═════ Dataset extract ═════
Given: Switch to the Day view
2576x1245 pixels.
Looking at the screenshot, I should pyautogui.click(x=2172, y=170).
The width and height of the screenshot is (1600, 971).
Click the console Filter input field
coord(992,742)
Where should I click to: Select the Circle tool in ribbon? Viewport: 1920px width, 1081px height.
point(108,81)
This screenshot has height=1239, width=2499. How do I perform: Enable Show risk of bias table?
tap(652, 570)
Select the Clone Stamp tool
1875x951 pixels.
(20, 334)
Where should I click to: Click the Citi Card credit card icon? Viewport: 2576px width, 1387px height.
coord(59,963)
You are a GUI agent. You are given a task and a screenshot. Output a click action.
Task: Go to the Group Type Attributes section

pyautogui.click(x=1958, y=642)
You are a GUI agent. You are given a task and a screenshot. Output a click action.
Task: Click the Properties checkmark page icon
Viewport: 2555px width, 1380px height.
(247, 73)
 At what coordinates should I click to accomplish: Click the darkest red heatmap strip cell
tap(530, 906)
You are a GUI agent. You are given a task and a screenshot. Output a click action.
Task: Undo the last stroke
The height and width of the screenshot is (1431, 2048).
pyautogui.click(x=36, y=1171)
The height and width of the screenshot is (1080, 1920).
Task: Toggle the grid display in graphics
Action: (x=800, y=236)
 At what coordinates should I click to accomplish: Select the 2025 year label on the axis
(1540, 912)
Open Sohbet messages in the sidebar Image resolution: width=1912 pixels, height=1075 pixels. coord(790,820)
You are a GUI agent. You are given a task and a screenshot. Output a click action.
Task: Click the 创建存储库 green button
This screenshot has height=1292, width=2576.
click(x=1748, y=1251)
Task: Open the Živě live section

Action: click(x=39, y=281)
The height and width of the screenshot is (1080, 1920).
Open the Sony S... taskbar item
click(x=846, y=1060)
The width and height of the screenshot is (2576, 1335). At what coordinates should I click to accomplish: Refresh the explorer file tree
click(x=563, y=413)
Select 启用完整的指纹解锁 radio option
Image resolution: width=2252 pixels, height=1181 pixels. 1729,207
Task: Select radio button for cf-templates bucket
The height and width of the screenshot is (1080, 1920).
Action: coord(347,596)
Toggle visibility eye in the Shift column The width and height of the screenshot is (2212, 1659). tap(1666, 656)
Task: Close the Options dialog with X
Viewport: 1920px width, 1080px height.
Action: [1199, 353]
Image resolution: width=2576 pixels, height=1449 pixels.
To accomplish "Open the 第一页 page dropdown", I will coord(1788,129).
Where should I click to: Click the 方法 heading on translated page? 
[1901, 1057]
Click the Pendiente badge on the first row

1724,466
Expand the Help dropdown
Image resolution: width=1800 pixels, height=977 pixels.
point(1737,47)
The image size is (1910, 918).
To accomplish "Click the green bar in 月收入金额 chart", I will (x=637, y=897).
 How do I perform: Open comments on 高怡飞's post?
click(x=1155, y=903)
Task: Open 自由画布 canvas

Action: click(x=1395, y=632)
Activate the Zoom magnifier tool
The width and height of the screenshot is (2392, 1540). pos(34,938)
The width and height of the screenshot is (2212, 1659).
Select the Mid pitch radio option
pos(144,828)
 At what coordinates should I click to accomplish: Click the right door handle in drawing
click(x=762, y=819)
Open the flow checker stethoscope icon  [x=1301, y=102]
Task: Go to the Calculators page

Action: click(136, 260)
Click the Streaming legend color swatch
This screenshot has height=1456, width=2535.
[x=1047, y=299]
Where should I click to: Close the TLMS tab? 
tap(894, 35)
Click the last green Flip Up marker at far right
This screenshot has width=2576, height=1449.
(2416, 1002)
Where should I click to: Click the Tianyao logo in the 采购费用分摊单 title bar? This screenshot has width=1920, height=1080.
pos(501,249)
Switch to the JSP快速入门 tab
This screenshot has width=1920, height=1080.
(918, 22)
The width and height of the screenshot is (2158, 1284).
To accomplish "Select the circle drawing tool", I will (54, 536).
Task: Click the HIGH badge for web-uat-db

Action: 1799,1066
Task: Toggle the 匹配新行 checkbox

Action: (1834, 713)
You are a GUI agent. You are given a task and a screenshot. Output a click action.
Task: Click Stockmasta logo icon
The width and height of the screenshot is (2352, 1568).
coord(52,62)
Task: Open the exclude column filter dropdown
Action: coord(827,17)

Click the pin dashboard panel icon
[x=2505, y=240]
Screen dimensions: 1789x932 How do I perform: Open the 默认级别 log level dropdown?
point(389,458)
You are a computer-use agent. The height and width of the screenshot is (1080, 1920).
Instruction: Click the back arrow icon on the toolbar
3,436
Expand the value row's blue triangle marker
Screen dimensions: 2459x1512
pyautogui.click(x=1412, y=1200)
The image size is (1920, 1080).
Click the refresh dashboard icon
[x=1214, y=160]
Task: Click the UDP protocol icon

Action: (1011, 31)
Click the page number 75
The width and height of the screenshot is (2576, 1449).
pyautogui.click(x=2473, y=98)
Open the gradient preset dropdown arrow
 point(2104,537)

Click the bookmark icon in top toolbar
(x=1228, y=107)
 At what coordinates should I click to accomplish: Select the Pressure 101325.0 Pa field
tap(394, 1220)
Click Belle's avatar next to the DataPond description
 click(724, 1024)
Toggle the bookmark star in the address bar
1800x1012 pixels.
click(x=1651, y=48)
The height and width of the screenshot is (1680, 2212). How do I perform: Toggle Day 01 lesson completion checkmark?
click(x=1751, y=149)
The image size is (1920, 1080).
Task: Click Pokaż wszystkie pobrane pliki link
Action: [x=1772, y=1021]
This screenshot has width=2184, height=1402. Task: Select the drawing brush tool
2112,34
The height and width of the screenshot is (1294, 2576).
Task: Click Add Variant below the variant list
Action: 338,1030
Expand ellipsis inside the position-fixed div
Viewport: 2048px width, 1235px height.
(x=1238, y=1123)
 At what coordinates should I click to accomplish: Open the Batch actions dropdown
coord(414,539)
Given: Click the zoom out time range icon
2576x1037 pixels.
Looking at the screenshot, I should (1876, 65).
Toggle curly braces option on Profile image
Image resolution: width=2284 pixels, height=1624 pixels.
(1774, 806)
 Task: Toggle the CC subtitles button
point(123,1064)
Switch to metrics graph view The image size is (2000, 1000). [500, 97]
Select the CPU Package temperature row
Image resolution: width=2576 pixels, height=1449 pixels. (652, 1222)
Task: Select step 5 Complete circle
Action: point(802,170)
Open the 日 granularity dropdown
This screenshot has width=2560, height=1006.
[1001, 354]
═════
**Assignment**
If a line of the listing above contains "will", pick it out and copy it.

**Output below**
To accomplish "Open the 第一页 page dropdown", I will coord(1788,129).
To accomplish "Click the green bar in 月收入金额 chart", I will (x=637, y=897).
To accomplish "Select the circle drawing tool", I will (54, 536).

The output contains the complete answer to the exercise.